Review: The Road by Cormac McCarthy

Posted date: 2010-01-30

Posted By : Marc




The Road is very different from most post-apocalyptic tales. On the surface, it is more realistic in that humans would be generally few and far between several years after a civilization-ending catastrophe. That is an unusual approach, but the undefined event has caused a nuclear winter-type of climate which may or may not be the reason that all or nearly all flora have died. Aside from the background, this is basically a tale of a man trying to get his small son to safety. In a time of absolute uncertainty, however, this is a journey with no known destination. Rather, the drive is to the direction of south.

He kept the boy close to his side. The city was mostly burned. No sign of life. Cars in the street caked with ash, everything covered with ash and dust. Fossil tracks in the dried sludge. A corpse in a doorway dried to leather. Grimacing at the day. He pulled the boy closer.
This is a representative selection, as it begins and ends with the boy while painting a picture of death. The reader will find that this book reads as if much longer. I mean that in a good way.
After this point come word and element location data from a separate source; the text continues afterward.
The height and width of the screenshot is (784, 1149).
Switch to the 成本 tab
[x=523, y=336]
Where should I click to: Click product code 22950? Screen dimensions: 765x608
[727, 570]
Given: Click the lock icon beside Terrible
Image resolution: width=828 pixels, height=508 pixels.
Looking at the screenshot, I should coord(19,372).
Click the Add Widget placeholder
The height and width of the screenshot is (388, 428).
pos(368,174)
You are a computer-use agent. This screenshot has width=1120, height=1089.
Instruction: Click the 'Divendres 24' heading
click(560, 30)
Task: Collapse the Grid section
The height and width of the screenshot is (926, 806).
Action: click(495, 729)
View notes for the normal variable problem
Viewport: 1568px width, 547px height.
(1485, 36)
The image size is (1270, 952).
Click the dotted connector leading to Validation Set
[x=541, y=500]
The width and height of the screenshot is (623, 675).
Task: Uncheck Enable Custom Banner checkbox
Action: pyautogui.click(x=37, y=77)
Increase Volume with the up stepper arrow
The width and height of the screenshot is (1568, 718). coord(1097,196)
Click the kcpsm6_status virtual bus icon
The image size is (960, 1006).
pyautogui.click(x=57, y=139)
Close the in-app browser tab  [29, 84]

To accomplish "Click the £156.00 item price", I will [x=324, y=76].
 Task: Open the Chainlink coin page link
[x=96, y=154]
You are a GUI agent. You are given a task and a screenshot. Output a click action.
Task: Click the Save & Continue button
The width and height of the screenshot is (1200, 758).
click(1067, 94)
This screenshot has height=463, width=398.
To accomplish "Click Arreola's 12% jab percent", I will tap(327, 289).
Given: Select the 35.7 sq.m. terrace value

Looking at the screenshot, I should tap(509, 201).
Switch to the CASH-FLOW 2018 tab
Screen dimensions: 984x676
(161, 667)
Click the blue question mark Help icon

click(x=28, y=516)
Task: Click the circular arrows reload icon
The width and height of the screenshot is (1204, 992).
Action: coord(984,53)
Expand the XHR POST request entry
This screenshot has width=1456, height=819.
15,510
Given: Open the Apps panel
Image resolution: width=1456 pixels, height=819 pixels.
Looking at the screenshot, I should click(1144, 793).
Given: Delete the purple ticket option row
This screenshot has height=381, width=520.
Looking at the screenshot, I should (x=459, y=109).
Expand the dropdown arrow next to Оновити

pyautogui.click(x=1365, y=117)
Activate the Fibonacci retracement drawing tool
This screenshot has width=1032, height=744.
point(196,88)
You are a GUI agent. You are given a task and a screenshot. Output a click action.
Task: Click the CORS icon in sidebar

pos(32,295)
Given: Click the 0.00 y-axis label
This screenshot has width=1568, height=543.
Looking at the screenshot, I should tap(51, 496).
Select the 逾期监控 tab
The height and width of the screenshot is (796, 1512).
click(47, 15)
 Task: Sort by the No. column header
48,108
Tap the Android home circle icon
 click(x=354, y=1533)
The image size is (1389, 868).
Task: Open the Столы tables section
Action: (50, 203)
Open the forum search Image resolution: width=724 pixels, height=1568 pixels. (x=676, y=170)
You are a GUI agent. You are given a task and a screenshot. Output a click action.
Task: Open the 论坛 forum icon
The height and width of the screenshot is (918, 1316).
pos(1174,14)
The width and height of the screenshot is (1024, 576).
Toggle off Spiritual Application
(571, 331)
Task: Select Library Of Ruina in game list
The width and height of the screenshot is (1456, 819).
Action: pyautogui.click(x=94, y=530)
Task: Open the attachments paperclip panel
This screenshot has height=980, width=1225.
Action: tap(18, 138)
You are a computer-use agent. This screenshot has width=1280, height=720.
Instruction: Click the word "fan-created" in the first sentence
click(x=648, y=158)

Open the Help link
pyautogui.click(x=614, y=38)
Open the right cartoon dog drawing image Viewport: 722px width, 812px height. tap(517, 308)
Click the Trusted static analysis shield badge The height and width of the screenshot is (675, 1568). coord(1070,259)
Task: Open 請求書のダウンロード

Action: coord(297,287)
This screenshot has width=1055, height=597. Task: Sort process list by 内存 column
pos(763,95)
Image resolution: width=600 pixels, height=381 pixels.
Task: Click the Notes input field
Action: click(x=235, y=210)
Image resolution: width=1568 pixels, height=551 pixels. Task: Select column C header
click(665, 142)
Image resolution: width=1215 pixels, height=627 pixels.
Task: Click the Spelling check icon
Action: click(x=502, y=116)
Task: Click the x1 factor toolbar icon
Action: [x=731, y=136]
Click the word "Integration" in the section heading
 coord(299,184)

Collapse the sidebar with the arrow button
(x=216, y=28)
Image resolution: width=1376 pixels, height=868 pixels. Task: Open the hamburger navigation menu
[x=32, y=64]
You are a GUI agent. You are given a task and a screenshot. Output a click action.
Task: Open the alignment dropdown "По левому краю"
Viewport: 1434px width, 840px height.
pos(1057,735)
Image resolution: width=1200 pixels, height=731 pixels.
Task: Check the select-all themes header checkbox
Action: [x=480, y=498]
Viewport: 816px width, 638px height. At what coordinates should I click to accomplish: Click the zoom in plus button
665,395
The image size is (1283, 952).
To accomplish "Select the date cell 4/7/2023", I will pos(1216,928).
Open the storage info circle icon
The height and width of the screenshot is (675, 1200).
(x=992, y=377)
McCarthy is quite spare with his words, and writes little that does not contribute to the story.

The author's limited use of punctuation gives the book a strange almost first-person narrative feel. The trip takes place over the course of months, in a bleak and desolate landscape of decay. Human contact is rare and interactions are played out in the manner of starving scavengers. A simple and terse narrative paints the dark and depressing picture of humanity reduced to the point of extinction. The characters are brought to life only as character studies in the desire for hope in its near absence. McCarthy makes his dismal world seem all the more real in the absence of ridiculous Mad Max- or Waterworld-style gangs of cartoonish villains.

The man-to-child discourse and the ashen gray realism effect real pity in the reader. Even episodes of providence do little to clear away the stain of depression. This has the paradoxical quality of being a great work of fiction that I would be loath to recommend to casual readers.